*DESCRIPTION OF THE TASK:* Copy out every line of the records below word for word, leaving out the pictures.

☆ ☆ ☆ ☆ ☆

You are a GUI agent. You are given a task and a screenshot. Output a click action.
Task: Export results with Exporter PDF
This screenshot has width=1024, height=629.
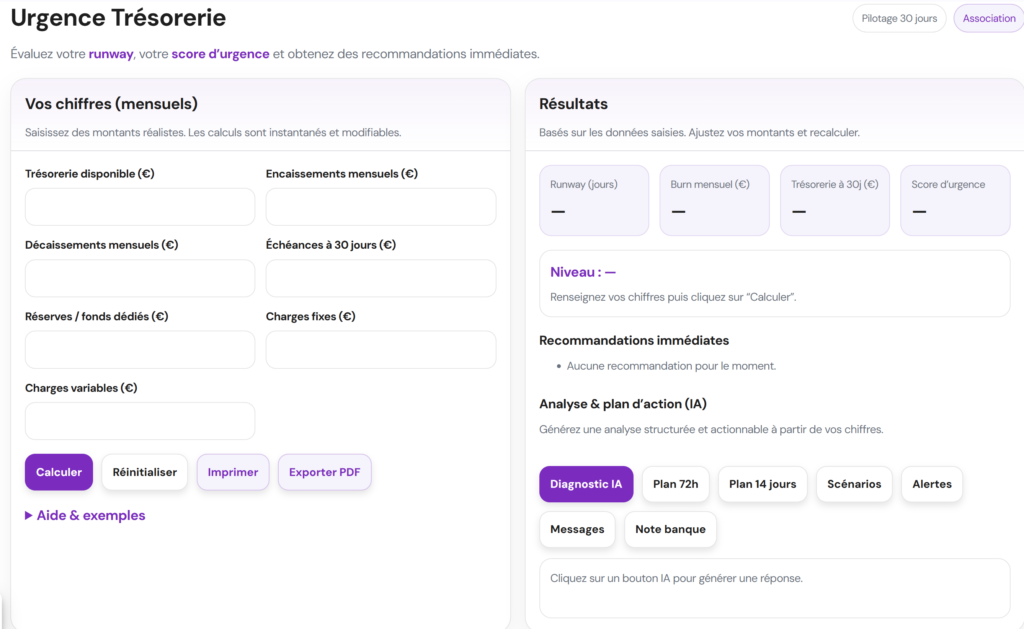pos(324,472)
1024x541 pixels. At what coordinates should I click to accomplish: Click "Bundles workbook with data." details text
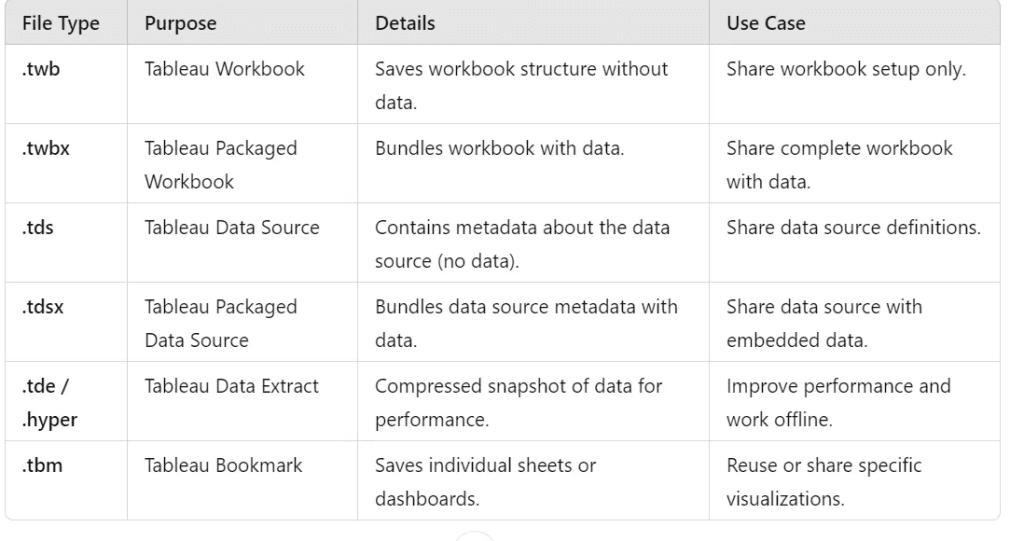[x=501, y=148]

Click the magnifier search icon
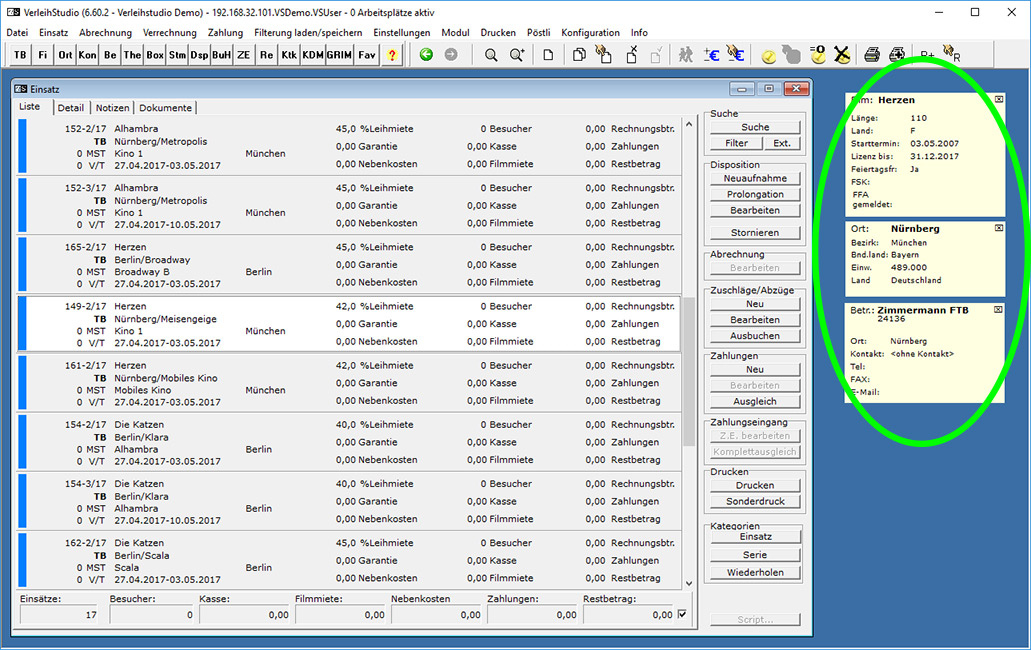pos(491,55)
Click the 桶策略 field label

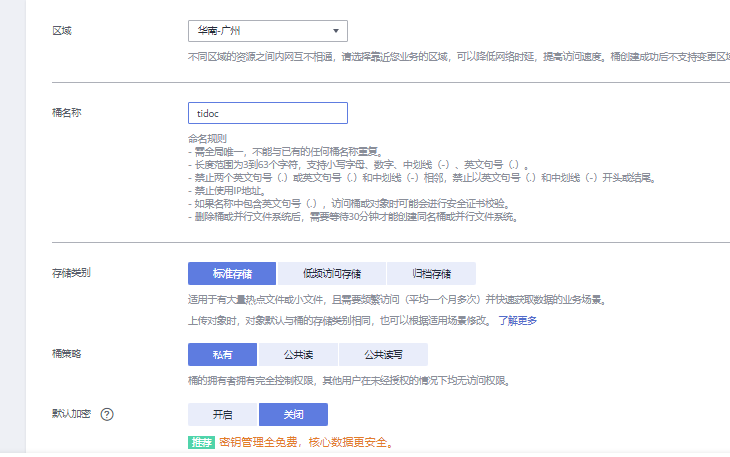pos(66,354)
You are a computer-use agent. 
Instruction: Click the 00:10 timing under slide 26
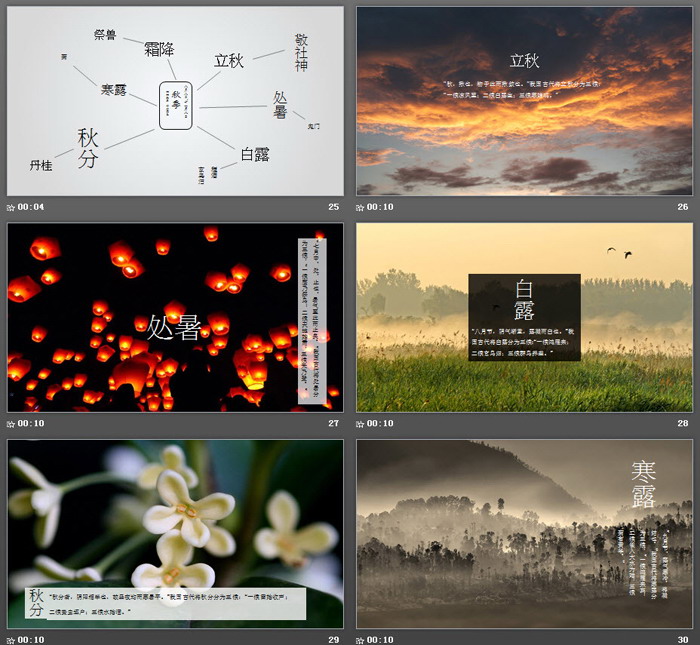[x=380, y=207]
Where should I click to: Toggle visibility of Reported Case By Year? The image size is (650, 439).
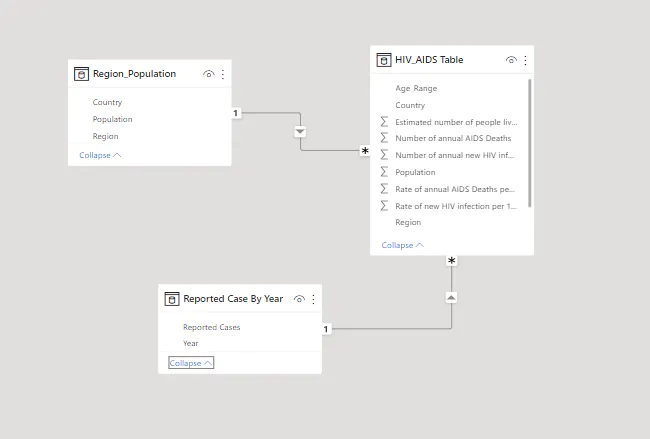click(299, 299)
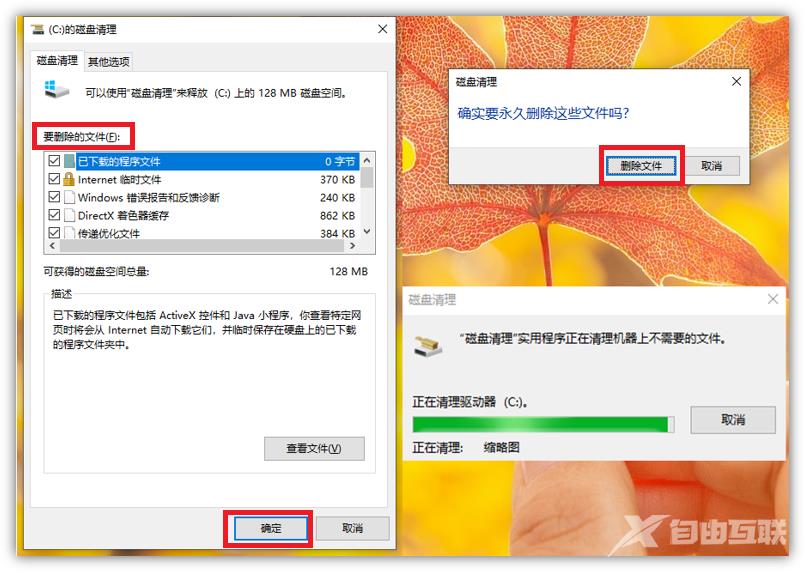The width and height of the screenshot is (805, 572).
Task: Click the Windows drive icon beside the free-space message
Action: tap(56, 89)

☆ ☆ ☆ ☆ ☆

*ANSWER FOR THIS EXERCISE:*
You are a GUI agent. You are given a task and a screenshot. Output a click action.
Task: Export results with Exporter PDF
This screenshot has width=1024, height=629.
pos(324,472)
1024x541 pixels. At what coordinates should I click to accomplish: Click "Bundles workbook with data." details text
[x=501, y=148]

Click the magnifier search icon
pos(491,55)
Click the 桶策略 field label

pos(66,354)
You are a computer-use agent. 
Instruction: Click the 00:10 timing under slide 26
[x=380, y=207]
Where should I click to: Toggle visibility of Reported Case By Year? The image size is (650, 439).
click(299, 299)
The width and height of the screenshot is (805, 572).
Task: Click the Windows drive icon beside the free-space message
Action: tap(56, 89)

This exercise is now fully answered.